The weekend of 5-6 December presents a great opportunity for anyone who wants to delve deeper into the meaning of music, guided by one of the medium’s great communicators and geniuses, Leonard Bernstein. In two days of events at Queen Elizabeth Hall, The Bernstein Project Artistic Director Marin Alsop, film curator Humphrey Burton, Southbank Centre and the Orchestra of the Age of Enlightenment present a series of events bringing to life Bernstein’s famous Harvard Norton Lectures on the poetics of music The Unanswered Question. Taking Chomsky’s Language and Mind as a starting inspiration these six televised lectures were a revolution in the presentation of musical thought and analysis, drawing rave reactions from his Harvard audience and television viewers alike when they first appeared in 1973.
On Saturday evening at 7pm, Alsop presents Mozart’s 40th symphony in the spirit of the Norton Lectures, deconstructing, exploring and then performing one of Mozart’s darkest and most dramatic late symphonies. At 10pm she repeats the performance with an accent on informality, in one the OAE’s inimitable one hour Night Shift performances.
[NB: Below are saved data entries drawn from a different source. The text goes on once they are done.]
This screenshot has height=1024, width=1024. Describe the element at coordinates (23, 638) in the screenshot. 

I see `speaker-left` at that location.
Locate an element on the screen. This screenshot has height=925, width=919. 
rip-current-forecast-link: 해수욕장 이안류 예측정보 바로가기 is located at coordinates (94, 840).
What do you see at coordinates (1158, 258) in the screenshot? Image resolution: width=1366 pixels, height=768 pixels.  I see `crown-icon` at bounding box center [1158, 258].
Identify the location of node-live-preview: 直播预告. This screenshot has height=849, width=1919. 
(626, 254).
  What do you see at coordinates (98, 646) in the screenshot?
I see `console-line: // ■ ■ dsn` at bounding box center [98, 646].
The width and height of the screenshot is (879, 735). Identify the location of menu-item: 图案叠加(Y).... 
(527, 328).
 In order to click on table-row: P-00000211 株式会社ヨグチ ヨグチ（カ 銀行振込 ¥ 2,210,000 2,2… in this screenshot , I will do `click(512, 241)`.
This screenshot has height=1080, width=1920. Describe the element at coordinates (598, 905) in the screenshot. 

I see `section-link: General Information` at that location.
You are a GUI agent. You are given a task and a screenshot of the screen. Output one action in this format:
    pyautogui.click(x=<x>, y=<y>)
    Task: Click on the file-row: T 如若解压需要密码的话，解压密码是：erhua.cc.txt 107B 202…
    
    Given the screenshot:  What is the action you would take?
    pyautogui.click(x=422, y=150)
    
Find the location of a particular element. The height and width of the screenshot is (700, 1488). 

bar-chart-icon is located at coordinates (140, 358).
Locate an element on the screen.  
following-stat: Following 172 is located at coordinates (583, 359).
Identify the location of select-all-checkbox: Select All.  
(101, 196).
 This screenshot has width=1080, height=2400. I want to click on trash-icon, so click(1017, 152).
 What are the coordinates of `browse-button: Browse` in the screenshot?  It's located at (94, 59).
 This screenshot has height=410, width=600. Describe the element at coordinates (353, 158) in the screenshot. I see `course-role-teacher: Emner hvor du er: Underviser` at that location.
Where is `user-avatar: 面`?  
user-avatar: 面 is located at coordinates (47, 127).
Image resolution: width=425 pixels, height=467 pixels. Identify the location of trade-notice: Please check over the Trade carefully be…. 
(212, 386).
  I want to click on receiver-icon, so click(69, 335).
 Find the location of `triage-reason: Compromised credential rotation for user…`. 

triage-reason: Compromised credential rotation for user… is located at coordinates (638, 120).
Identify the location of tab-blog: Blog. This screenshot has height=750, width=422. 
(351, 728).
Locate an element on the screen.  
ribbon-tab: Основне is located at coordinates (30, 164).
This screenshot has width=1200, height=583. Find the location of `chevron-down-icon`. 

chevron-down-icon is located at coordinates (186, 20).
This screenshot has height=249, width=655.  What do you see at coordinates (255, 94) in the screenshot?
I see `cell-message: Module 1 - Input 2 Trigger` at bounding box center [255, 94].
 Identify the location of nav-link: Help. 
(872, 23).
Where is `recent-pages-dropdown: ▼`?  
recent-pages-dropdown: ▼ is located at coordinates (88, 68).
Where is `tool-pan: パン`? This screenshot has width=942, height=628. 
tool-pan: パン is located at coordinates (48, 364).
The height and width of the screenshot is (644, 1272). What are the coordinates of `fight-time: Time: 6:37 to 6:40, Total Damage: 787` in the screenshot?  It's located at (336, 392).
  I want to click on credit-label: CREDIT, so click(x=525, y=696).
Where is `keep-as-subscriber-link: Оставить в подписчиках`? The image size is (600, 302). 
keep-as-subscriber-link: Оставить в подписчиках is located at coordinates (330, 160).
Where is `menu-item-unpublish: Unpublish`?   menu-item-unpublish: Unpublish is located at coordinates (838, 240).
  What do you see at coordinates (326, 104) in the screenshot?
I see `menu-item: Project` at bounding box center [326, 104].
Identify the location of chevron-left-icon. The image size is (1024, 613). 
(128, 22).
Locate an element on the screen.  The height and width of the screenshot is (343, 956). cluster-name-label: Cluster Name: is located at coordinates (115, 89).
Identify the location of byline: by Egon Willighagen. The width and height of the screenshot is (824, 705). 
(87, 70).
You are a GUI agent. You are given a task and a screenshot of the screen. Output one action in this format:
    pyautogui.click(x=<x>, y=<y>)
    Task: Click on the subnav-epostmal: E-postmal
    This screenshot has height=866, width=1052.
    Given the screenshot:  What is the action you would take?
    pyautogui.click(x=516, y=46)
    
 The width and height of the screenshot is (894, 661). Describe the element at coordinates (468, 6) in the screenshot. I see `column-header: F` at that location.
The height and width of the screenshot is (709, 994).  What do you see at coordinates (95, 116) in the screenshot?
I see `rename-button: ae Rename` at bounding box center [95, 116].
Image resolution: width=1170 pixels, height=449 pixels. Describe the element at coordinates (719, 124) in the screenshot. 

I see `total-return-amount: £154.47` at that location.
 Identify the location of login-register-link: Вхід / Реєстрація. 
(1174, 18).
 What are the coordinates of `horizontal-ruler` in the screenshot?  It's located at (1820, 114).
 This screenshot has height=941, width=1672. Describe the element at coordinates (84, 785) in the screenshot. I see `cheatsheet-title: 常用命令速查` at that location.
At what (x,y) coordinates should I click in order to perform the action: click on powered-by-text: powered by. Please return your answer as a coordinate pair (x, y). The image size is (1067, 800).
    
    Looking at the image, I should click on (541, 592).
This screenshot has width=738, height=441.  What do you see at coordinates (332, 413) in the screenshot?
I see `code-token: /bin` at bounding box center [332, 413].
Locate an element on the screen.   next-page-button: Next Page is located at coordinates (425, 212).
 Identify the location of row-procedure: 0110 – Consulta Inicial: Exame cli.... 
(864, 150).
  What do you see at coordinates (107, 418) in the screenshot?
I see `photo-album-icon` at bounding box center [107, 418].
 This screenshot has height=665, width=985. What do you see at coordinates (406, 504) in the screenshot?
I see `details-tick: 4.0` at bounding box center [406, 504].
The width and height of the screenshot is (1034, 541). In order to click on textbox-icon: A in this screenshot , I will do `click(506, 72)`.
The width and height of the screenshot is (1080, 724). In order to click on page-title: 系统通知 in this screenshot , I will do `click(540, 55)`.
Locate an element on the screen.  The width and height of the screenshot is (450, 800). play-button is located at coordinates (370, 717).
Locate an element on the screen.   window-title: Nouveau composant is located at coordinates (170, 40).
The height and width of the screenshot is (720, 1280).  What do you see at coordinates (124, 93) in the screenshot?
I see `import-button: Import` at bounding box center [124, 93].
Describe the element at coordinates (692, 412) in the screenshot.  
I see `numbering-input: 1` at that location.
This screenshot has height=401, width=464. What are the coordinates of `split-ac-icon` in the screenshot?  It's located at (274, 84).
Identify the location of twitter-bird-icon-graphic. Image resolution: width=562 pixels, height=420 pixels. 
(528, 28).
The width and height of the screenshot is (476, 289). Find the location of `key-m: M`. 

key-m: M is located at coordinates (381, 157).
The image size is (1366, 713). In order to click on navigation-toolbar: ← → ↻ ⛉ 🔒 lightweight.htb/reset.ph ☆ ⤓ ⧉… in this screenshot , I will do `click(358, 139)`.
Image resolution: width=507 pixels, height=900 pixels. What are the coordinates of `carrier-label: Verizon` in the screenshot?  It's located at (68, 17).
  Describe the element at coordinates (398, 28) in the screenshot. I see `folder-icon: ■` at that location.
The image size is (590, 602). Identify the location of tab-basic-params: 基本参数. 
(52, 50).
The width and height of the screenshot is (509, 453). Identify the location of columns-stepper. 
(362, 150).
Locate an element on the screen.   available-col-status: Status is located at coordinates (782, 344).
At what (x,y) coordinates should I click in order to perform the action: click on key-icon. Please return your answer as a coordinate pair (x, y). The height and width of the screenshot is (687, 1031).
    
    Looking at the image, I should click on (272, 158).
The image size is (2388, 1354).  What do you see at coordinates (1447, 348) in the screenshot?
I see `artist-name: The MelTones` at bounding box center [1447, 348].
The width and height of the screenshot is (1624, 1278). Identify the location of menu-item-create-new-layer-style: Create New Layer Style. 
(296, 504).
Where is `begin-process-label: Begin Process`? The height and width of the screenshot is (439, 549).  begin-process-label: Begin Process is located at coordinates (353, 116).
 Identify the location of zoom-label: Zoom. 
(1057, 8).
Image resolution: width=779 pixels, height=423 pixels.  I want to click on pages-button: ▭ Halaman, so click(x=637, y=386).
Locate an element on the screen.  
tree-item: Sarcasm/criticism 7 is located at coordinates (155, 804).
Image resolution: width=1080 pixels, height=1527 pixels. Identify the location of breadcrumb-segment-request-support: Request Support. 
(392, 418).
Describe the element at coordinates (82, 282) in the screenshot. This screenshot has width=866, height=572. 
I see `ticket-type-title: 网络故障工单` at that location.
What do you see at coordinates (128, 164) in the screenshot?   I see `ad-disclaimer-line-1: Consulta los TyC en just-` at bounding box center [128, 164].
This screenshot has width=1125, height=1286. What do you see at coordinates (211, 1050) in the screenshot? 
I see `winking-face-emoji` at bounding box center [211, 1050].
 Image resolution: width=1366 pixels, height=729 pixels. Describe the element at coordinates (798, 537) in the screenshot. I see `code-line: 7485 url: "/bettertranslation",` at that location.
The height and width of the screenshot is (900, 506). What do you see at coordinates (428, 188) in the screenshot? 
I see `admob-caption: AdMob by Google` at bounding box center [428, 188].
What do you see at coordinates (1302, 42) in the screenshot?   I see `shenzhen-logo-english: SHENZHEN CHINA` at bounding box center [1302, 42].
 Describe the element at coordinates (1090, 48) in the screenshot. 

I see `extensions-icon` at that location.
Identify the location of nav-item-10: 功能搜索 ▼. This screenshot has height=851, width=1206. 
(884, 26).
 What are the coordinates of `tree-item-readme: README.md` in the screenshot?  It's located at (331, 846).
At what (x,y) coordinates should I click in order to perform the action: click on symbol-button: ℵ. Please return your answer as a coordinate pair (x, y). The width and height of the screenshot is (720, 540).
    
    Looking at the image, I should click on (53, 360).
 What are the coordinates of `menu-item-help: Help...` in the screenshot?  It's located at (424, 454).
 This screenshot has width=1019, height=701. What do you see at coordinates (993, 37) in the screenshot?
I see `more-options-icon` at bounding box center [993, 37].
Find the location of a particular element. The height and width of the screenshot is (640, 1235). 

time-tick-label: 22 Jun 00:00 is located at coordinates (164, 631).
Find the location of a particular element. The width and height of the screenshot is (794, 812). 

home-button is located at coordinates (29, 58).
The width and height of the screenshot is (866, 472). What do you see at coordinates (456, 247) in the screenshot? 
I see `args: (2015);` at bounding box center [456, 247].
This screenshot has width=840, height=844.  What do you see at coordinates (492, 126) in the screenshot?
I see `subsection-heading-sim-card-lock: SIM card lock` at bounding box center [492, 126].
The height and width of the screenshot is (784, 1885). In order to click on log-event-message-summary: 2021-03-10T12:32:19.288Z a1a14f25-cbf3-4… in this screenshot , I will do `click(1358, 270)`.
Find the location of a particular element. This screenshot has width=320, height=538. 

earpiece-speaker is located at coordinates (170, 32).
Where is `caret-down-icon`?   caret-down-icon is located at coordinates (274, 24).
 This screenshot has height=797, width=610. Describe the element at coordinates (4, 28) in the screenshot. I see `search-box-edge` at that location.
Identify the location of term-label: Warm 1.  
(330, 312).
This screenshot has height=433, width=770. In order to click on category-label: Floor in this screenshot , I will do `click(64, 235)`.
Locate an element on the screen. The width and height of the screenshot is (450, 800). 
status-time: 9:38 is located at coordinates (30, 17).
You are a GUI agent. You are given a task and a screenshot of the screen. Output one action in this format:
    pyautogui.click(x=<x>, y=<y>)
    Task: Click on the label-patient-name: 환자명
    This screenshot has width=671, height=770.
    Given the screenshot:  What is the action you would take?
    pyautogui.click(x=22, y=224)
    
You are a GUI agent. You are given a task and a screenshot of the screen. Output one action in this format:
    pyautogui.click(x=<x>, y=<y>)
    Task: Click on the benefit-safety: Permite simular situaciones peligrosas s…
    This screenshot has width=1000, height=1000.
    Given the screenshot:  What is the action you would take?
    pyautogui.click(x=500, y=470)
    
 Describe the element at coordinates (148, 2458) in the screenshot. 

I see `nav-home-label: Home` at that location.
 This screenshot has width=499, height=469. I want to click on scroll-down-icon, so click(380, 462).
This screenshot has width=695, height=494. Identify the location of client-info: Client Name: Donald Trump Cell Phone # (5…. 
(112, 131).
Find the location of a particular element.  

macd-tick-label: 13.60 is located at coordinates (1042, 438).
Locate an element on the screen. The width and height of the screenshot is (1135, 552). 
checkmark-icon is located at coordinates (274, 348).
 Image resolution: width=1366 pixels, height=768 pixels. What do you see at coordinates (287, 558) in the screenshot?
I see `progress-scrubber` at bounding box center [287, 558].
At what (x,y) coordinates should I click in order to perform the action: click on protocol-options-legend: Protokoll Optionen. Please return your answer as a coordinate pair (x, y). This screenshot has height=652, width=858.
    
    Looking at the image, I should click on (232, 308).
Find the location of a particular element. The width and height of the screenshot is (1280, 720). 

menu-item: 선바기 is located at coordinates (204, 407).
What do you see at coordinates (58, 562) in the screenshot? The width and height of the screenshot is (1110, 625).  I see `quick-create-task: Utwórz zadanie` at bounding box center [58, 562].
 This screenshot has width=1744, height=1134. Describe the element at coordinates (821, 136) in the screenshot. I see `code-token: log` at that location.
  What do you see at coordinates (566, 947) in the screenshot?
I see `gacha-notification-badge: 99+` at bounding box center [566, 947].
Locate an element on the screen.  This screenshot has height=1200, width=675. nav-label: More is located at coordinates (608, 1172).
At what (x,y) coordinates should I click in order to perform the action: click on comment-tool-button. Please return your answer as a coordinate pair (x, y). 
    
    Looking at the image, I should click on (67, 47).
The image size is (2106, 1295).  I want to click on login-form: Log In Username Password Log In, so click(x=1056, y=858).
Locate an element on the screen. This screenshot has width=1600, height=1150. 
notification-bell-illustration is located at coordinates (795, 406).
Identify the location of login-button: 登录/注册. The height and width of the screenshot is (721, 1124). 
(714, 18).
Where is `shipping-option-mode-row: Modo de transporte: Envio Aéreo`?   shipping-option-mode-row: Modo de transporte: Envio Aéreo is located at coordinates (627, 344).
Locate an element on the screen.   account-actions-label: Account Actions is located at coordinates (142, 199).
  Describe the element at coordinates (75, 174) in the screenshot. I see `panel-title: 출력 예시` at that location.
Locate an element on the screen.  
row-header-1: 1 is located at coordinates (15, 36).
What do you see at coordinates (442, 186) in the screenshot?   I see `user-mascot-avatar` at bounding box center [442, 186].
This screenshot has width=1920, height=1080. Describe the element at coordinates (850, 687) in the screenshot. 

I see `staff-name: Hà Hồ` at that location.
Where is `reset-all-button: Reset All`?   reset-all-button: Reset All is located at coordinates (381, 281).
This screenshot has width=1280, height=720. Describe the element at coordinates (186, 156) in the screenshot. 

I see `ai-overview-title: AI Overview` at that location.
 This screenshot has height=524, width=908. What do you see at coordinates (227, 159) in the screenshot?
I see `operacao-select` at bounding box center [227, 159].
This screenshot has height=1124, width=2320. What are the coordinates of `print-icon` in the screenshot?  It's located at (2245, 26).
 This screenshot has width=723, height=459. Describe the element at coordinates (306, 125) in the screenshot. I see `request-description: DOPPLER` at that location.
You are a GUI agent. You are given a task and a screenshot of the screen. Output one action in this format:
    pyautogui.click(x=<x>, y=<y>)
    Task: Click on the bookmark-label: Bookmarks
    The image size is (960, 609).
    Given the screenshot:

Before these concerts, at 5.45pm, I’ll be talking to Humphrey Burton, who will set the scene for the evening events, introducing the Discovery concerts and the Norton lectures in the first two of which Bernstein focuses on Mozart’s 40th symphony as a way of brilliantly analysing the origins and development of music and language. The talk will include film excerpts from these first two lectures, Musical Phonology and Musical Syntax.
On Sunday morning at 11 a.m. I will return with Burton as he introduces a complete showing of the third lecture, Musical Semantics, in which Bernstein virtuosically dissects Beethoven’s Pastoral Symphony, concluding the film lecture with a performance of the entire symphony in a performance with Bernstein and the Boston Symphony Orchestra. To end the morning session, Burton, a friend, biographer, and also producer of many of Bernstein’s films, muses on the three remaining lectures in the series, The Delights and Dangers of Ambiguity, The Twentieth Century Crisis, and The Poetry of the Earth.
Together these events offer an unprecedented opportunity to understand the way the music was composed, and what it means. As a composer, conductor, linguist and philosopher Bernstein takes us on a journey into the music in a way that many think has never been bettered.